At a time when demand for cybersecurity expertise has never been higher, Carnegie Mellon University (CMU) has just been awarded a $5 million renewal of its National Science Foundation (NSF) CyberCorps Scholarship for Service (SFS) program through 2023.
Led by principal investigator Dena Haritos Tsamitis, director of the Information Networking Institute (INI), the SFS@CMU program provides students a full-tuition scholarship and a generous stipend for living expenses in exchange for government service in a cybersecurity role after graduation.
“Carnegie Mellon is a leader in cybersecurity education and research, and this funding enables the university to leverage its unmatched capabilities and capacity to strengthen the federal corps of cybersecurity personnel,” said Haritos Tsamitis. “Our programs attract, educate, and develop cybersecurity experts well-positioned to defend our nation and tackle the challenges faced by government agencies.”
A lack of skilled professionals has long plagued the cybersecurity field, with the Bureau of Labor Statistics reporting that jobs in information security are expected to grow at a rate four times greater than average job growth over the next eight years.
“The SFS program in the College of Engineering’s INI has been crucial in fostering the next generation of cybersecurity experts, enabling them with the state-of-the-art skills required to serve our nation,” said James H. Garrett Jr., dean of the College of Engineering.
Working to close the cybersecurity skills gap is nothing new at CMU. The university invested heavily in hiring cybersecurity faculty prior to 9/11, and later launched CyLab, the university-wide institute that brings together over 300 researchers in security and privacy.
Since 2001, the university has received approximately $25.8 million through the SFS program and graduated 210 SFS students who have gone on to work for the CIA, FBI, NSA, and other federal, state and local government organizations.As a long-standing SFS participant, Carnegie Mellon has expanded its cybersecurity research and education programs over the past 17 years, strengthened the SFS academic experience and broadened its impact in the field.
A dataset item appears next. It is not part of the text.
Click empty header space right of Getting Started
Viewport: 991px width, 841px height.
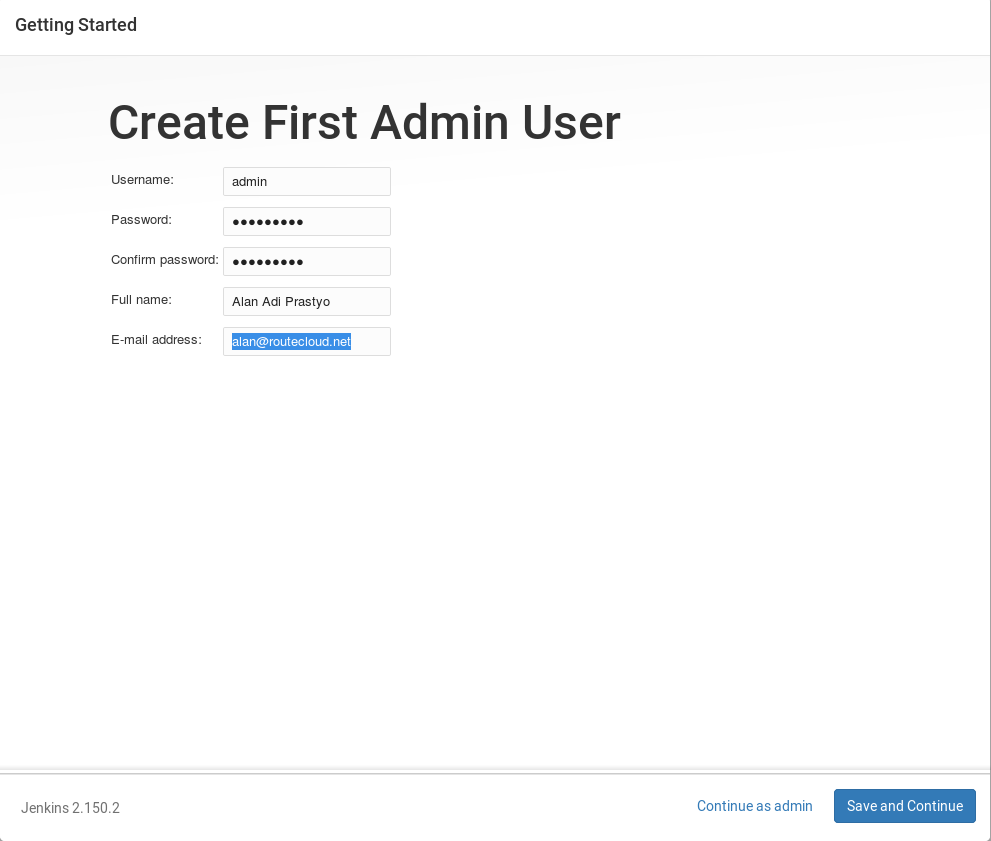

There are not too many other places where one can have the impact that I feel every day.An SFS alum whose name has been removed due to the nature of their work in federal service
“My job is ultimately to protect the U.S. military and support efforts overseas,” says one 2007 SFS alumnus*, who remained in their Department of Defense position after their two-year service commitment ended in 2009. “There are not too many other places where one can have the impact that I feel every day.”
The $5 million SFS award will fund between five and seven graduate students each year studying information security at Carnegie Mellon. Through this funding, Haritos Tsamitis says her team is focusing their efforts on recruiting highly-qualified CMU electrical and computer engineering, computer science, and information systems undergraduates to pursue graduate study in information security. These students now have the opportunity to complete specific course requirements to streamline their entry into an integrated master’s program, enabling them to earn an information security graduate degree in one year rather than two.
According to one SFS alumnus*, their daily mission is to help create a safer world by applying the information assurance skills gained in the SFS@CMU program.
“The importance of this program is obvious to me each day, as I work alongside many other passionate SFS recipients who apply their unique skill sets to challenging security problems on a daily basis,” said the alum.
Carnegie Mellon has two federal designations as a National Center for Academic Excellence (CAE) in Information Assurance/Cyber Defense Education and Information Assurance/Cyber Defense Research. These designations certify the strength of CMU’s cybersecurity curriculum and research, enabling the university to participate in the SFS program.
With the new award, Carnegie Mellon will continue participating in the multi-university INSuRE (Information Security Research Education) program, including attending the new Summer Start workshop, which connects students and faculty from across the country to work on complex cybersecurity challenges for government organizations.
* Student and alumni names have been removed due to the nature of their work in federal service.